▸ **Input**:
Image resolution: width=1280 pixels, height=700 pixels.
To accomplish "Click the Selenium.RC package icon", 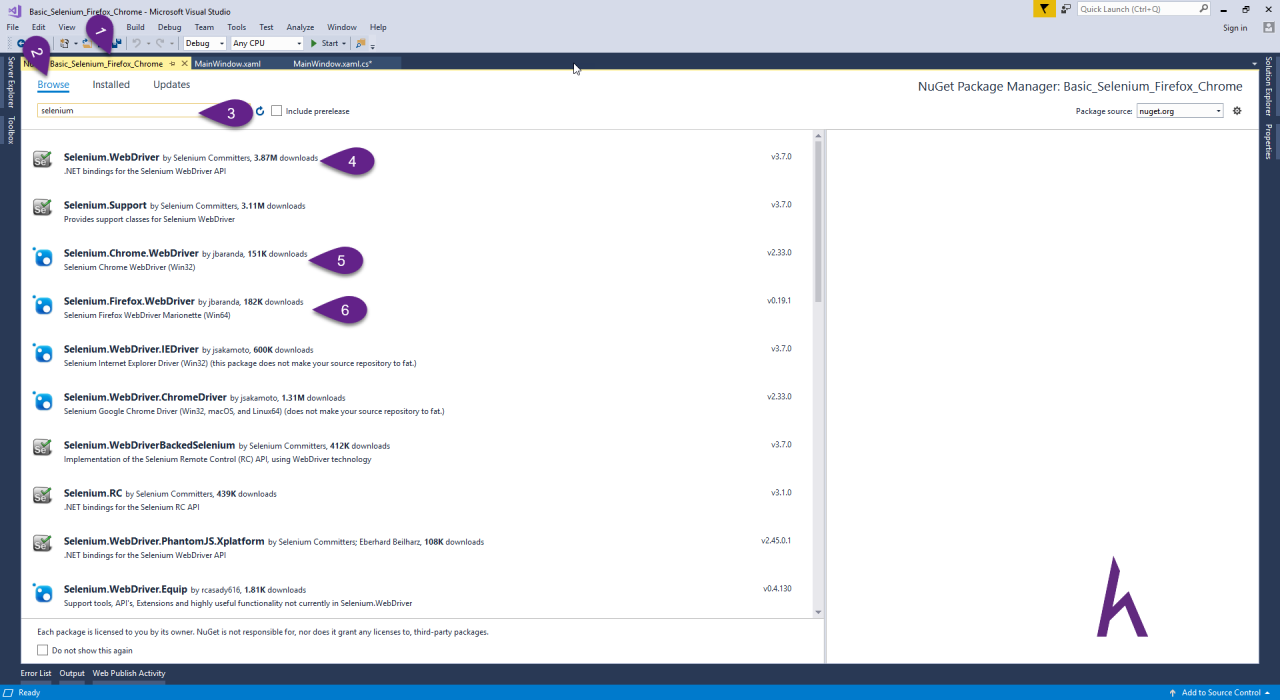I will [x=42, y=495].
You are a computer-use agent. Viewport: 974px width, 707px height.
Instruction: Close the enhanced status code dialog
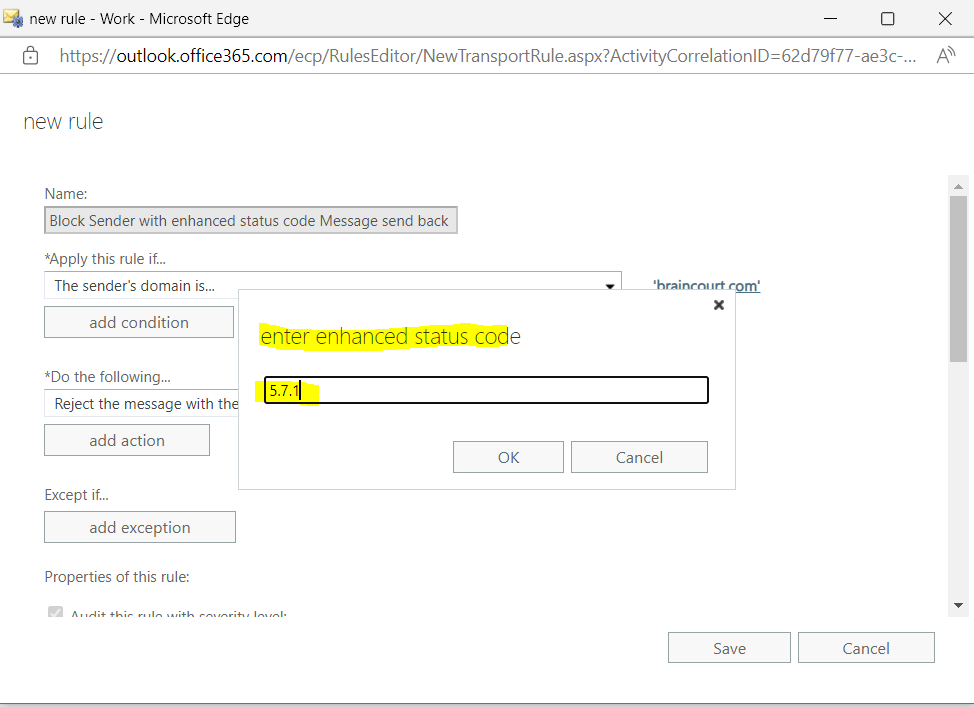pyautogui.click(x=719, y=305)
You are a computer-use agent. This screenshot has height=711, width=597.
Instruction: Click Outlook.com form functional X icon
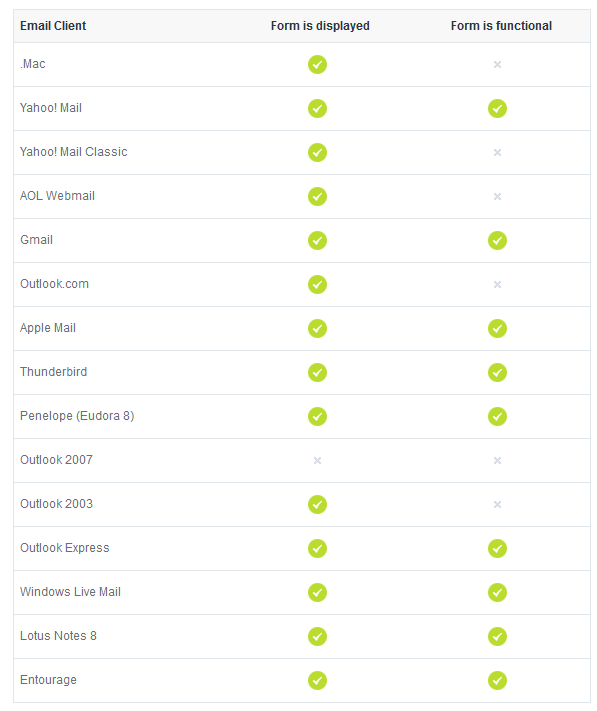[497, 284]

▸ **What needs to be done**: Render everything from the line containing "You are a computer-use agent. Viewport: 974px" down to the end of the data as a numbered list, omitting blank lines and leaving out the pictures.

▸ **Exercise result**:
1. You are a computer-use agent. Viewport: 974px width, 707px height.
2. Instruction: Close the enhanced status code dialog
3. pyautogui.click(x=719, y=305)
4. You are a computer-use agent. This screenshot has height=711, width=597.
5. Instruction: Click Outlook.com form functional X icon
6. [497, 284]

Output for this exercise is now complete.